Fungi can develop specific adaptations to help them survive in different climates by producing more heat-absorbing melanin pigmentation when they live in colder latitudes, as the Casadevall laboratory found in a 2018 study.

In the new study, the researchers looked for similar differences in fungal species isolated from warmer versus cooler places, this time within the same city.

Smith selected the four sites based on high-resolution temperature data from the National Oceanic and Atmospheric Administration and confirmed them by measuring dirt and sidewalk temperatures directly at the time of collection. After collection, he cultured the captured fungi and recorded their levels of pigmentation and their abilities to survive brief heat exposure above 55 degrees Celsius/131 degrees Fahrenheit.

The resulting data showed that molds and yeasts from the warmest site had significantly less pigmentation—and absorbed less heat experimentally—compared to molds and yeasts from the coolest site. Many fungal species also were more likely to remain viable after heat exposure if they had been sampled from one or both warm sites compared to cooler sites.

The dozens of species collected for analysis included fungi known to cause diseases. The species with apparent heat adaptations included some that are capable of causing disease in humans. The warmest-site isolate of Rhodotorula mucilaginosa, a common environmental yeast but rare human pathogen was more viable after heat exposure compared to the three isolates of this species from the coolest site. An isolate of another occasionally-pathogenic fungus, Cystobasidium minutum, isolated from a 38.4 Celsius/101 degrees Fahrenheit sidewalk, showed the greatest resistance to experimental heat stress, and was able to grow at 37 degrees Celsius/98.6 degrees Fahrenheit—human body temperature.

The researchers said they expect that the same type of study in other cities would yield similar results—with the caveat that further research is needed.

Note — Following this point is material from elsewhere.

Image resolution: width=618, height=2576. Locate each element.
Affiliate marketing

The researchers note that the study has limitations, including variables such as sun exposure, foot traffic, and wildlife.

"These findings are consistent with the idea that high temperatures in an urban environment can induce fungal heat adaptations, thus narrowing the thermal barrier to human infection," Casadevall says. "These data are preliminary, and we need more and larger studies of this kind to help us understand how fungi are adapting to rising temperatures."

" Environmental fungi from cool and warm neighborhoods in the heat-island of Baltimore City show differences in thermal susceptibility and pigmentation " was co-authored by Daniel Smith, Madhura Kulkarni, Alexa Bencomo, Tasnim Syakirah Faiez, J. Marie Hardwick, and Arturo Casadevall.

Support for the research was provided in part by the National Institutes of Health (AI162381, AI152078, HL059842, AI168539, AI183596).